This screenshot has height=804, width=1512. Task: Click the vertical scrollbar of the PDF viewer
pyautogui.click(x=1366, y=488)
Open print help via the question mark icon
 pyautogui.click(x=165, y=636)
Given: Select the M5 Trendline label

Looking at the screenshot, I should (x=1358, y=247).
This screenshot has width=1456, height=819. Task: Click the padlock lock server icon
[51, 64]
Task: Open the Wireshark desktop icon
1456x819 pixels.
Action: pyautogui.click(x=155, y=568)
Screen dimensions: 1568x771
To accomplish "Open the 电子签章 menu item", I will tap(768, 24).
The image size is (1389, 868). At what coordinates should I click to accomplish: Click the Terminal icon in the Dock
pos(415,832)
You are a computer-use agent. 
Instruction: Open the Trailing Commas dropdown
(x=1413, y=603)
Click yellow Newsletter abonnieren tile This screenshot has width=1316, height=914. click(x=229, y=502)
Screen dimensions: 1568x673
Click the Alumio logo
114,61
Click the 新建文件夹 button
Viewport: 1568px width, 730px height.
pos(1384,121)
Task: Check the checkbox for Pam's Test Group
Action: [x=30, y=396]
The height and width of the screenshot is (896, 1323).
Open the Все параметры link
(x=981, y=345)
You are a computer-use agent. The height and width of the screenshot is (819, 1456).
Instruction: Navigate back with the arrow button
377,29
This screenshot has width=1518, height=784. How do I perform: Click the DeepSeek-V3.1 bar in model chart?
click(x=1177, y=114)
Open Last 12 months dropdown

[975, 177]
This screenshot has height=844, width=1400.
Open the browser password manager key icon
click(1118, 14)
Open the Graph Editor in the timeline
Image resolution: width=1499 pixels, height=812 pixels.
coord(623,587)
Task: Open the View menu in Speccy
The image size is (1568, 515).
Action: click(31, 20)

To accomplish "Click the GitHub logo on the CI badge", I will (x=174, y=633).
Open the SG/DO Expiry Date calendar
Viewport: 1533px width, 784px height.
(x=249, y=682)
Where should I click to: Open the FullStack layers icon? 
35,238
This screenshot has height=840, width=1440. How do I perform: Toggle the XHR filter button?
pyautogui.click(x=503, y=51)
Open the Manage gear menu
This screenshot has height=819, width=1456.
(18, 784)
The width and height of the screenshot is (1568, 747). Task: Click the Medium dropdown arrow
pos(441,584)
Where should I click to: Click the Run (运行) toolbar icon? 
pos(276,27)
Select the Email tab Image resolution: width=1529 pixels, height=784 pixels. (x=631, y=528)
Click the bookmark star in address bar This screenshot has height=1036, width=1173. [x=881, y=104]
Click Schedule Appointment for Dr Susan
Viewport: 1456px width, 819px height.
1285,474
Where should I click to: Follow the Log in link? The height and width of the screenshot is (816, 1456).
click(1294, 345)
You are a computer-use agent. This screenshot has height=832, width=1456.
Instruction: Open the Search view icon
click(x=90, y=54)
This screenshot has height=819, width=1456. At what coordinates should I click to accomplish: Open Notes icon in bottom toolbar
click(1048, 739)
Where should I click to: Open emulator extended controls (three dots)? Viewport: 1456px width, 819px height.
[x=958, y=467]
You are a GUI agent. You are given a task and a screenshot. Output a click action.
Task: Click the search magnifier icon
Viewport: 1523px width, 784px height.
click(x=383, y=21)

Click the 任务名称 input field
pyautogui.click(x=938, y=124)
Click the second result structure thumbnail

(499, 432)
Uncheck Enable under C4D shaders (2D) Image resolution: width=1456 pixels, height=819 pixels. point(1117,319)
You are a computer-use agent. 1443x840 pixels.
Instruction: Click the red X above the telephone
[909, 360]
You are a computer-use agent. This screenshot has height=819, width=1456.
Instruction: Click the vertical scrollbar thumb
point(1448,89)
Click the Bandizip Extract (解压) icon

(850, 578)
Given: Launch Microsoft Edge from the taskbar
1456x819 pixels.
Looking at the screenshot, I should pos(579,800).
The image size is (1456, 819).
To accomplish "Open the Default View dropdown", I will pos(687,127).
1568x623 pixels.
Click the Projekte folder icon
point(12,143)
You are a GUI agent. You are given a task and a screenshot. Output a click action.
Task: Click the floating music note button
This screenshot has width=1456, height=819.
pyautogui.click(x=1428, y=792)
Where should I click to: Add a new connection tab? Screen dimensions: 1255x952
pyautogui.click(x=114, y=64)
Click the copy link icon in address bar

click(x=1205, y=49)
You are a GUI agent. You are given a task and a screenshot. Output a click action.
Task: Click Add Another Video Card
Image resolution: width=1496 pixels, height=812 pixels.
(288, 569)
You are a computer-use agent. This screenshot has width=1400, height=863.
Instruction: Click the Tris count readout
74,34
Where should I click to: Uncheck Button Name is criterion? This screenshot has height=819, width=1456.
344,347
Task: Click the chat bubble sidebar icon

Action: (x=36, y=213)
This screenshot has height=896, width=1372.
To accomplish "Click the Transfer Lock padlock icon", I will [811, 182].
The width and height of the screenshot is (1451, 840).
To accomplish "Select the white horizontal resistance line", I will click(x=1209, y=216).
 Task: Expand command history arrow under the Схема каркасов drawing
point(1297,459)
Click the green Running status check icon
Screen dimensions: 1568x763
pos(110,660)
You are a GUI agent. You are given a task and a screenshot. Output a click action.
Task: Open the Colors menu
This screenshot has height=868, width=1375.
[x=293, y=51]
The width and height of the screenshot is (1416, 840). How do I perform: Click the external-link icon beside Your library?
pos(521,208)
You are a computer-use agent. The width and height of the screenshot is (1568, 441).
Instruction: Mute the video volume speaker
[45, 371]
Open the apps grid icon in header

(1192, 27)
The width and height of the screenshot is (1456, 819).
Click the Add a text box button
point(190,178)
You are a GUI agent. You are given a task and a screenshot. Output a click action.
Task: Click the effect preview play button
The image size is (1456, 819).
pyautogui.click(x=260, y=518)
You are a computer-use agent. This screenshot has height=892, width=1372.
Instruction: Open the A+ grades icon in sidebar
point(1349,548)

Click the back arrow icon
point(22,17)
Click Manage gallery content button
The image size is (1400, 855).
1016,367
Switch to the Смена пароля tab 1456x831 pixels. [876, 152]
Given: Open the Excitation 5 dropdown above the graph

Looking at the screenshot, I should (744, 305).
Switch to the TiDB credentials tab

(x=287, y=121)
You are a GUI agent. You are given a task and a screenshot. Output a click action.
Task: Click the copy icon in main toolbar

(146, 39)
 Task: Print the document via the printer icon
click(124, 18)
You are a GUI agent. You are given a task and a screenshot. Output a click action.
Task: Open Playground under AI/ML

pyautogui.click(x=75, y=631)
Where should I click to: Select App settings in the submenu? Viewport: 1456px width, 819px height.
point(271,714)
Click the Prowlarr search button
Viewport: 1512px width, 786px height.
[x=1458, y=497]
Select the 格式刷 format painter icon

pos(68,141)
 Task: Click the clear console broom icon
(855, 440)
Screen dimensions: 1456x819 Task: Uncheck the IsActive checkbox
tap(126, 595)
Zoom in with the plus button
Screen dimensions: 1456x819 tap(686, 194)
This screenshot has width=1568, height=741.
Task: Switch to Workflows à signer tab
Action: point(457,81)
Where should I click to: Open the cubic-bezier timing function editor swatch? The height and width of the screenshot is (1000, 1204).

|---|

Task to complete: Would you please transcribe the records above in full and exactly?

Answer space:
This screenshot has height=804, width=1512. Task: Click the vertical scrollbar of the PDF viewer
pyautogui.click(x=1366, y=488)
Open print help via the question mark icon
 pyautogui.click(x=165, y=636)
Given: Select the M5 Trendline label

Looking at the screenshot, I should (x=1358, y=247).
This screenshot has width=1456, height=819. Task: Click the padlock lock server icon
[51, 64]
Task: Open the Wireshark desktop icon
1456x819 pixels.
Action: pyautogui.click(x=155, y=568)
Screen dimensions: 1568x771
To accomplish "Open the 电子签章 menu item", I will tap(768, 24).
The image size is (1389, 868). At what coordinates should I click to accomplish: Click the Terminal icon in the Dock
pos(415,832)
You are a computer-use agent. 
Instruction: Open the Trailing Commas dropdown
(x=1413, y=603)
Click yellow Newsletter abonnieren tile This screenshot has width=1316, height=914. click(x=229, y=502)
Screen dimensions: 1568x673
Click the Alumio logo
114,61
Click the 新建文件夹 button
Viewport: 1568px width, 730px height.
pos(1384,121)
Task: Check the checkbox for Pam's Test Group
Action: [x=30, y=396]
The height and width of the screenshot is (896, 1323).
Open the Все параметры link
(x=981, y=345)
You are a computer-use agent. The height and width of the screenshot is (819, 1456).
Instruction: Navigate back with the arrow button
377,29
This screenshot has width=1518, height=784. How do I perform: Click the DeepSeek-V3.1 bar in model chart?
click(x=1177, y=114)
Open Last 12 months dropdown

[975, 177]
This screenshot has height=844, width=1400.
Open the browser password manager key icon
click(1118, 14)
Open the Graph Editor in the timeline
Image resolution: width=1499 pixels, height=812 pixels.
coord(623,587)
Task: Open the View menu in Speccy
The image size is (1568, 515).
Action: click(31, 20)

To accomplish "Click the GitHub logo on the CI badge", I will (x=174, y=633).
Open the SG/DO Expiry Date calendar
Viewport: 1533px width, 784px height.
(x=249, y=682)
Where should I click to: Open the FullStack layers icon? 
35,238
This screenshot has height=840, width=1440. How do I perform: Toggle the XHR filter button?
pyautogui.click(x=503, y=51)
Open the Manage gear menu
This screenshot has height=819, width=1456.
(18, 784)
The width and height of the screenshot is (1568, 747). Task: Click the Medium dropdown arrow
pos(441,584)
Where should I click to: Click the Run (运行) toolbar icon? 
pos(276,27)
Select the Email tab Image resolution: width=1529 pixels, height=784 pixels. (x=631, y=528)
Click the bookmark star in address bar This screenshot has height=1036, width=1173. [x=881, y=104]
Click Schedule Appointment for Dr Susan
Viewport: 1456px width, 819px height.
1285,474
Where should I click to: Follow the Log in link? The height and width of the screenshot is (816, 1456).
click(1294, 345)
You are a computer-use agent. This screenshot has height=832, width=1456.
Instruction: Open the Search view icon
click(x=90, y=54)
This screenshot has height=819, width=1456. At what coordinates should I click to accomplish: Open Notes icon in bottom toolbar
click(1048, 739)
Where should I click to: Open emulator extended controls (three dots)? Viewport: 1456px width, 819px height.
[x=958, y=467]
You are a GUI agent. You are given a task and a screenshot. Output a click action.
Task: Click the search magnifier icon
Viewport: 1523px width, 784px height.
click(x=383, y=21)

Click the 任务名称 input field
pyautogui.click(x=938, y=124)
Click the second result structure thumbnail

(499, 432)
Uncheck Enable under C4D shaders (2D) Image resolution: width=1456 pixels, height=819 pixels. point(1117,319)
You are a computer-use agent. 1443x840 pixels.
Instruction: Click the red X above the telephone
[909, 360]
You are a computer-use agent. This screenshot has height=819, width=1456.
Instruction: Click the vertical scrollbar thumb
point(1448,89)
Click the Bandizip Extract (解压) icon

(850, 578)
Given: Launch Microsoft Edge from the taskbar
1456x819 pixels.
Looking at the screenshot, I should pos(579,800).
The image size is (1456, 819).
To accomplish "Open the Default View dropdown", I will pos(687,127).
1568x623 pixels.
Click the Projekte folder icon
point(12,143)
You are a GUI agent. You are given a task and a screenshot. Output a click action.
Task: Click the floating music note button
This screenshot has width=1456, height=819.
pyautogui.click(x=1428, y=792)
Where should I click to: Add a new connection tab? Screen dimensions: 1255x952
pyautogui.click(x=114, y=64)
Click the copy link icon in address bar

click(x=1205, y=49)
You are a GUI agent. You are given a task and a screenshot. Output a click action.
Task: Click Add Another Video Card
Image resolution: width=1496 pixels, height=812 pixels.
(288, 569)
You are a computer-use agent. This screenshot has width=1400, height=863.
Instruction: Click the Tris count readout
74,34
Where should I click to: Uncheck Button Name is criterion? This screenshot has height=819, width=1456.
344,347
Task: Click the chat bubble sidebar icon

Action: (x=36, y=213)
This screenshot has height=896, width=1372.
To accomplish "Click the Transfer Lock padlock icon", I will [811, 182].
The width and height of the screenshot is (1451, 840).
To accomplish "Select the white horizontal resistance line", I will click(x=1209, y=216).
 Task: Expand command history arrow under the Схема каркасов drawing
point(1297,459)
Click the green Running status check icon
Screen dimensions: 1568x763
pos(110,660)
You are a GUI agent. You are given a task and a screenshot. Output a click action.
Task: Open the Colors menu
This screenshot has height=868, width=1375.
[x=293, y=51]
The width and height of the screenshot is (1416, 840). How do I perform: Click the external-link icon beside Your library?
pos(521,208)
You are a computer-use agent. The width and height of the screenshot is (1568, 441).
Instruction: Mute the video volume speaker
[45, 371]
Open the apps grid icon in header

(1192, 27)
The width and height of the screenshot is (1456, 819).
Click the Add a text box button
point(190,178)
You are a GUI agent. You are given a task and a screenshot. Output a click action.
Task: Click the effect preview play button
The image size is (1456, 819).
pyautogui.click(x=260, y=518)
You are a computer-use agent. This screenshot has height=892, width=1372.
Instruction: Open the A+ grades icon in sidebar
point(1349,548)

Click the back arrow icon
point(22,17)
Click Manage gallery content button
The image size is (1400, 855).
1016,367
Switch to the Смена пароля tab 1456x831 pixels. [876, 152]
Given: Open the Excitation 5 dropdown above the graph

Looking at the screenshot, I should (744, 305).
Switch to the TiDB credentials tab

(x=287, y=121)
You are a GUI agent. You are given a task and a screenshot. Output a click action.
Task: Click the copy icon in main toolbar

(146, 39)
 Task: Print the document via the printer icon
click(124, 18)
You are a GUI agent. You are given a task and a screenshot. Output a click action.
Task: Open Playground under AI/ML

pyautogui.click(x=75, y=631)
Where should I click to: Select App settings in the submenu? Viewport: 1456px width, 819px height.
point(271,714)
Click the Prowlarr search button
Viewport: 1512px width, 786px height.
[x=1458, y=497]
Select the 格式刷 format painter icon

pos(68,141)
 Task: Click the clear console broom icon
(855, 440)
Screen dimensions: 1456x819 Task: Uncheck the IsActive checkbox
tap(126, 595)
Zoom in with the plus button
Screen dimensions: 1456x819 tap(686, 194)
This screenshot has width=1568, height=741.
Task: Switch to Workflows à signer tab
Action: point(457,81)
Where should I click to: Open the cubic-bezier timing function editor swatch? The height and width of the screenshot is (1000, 1204).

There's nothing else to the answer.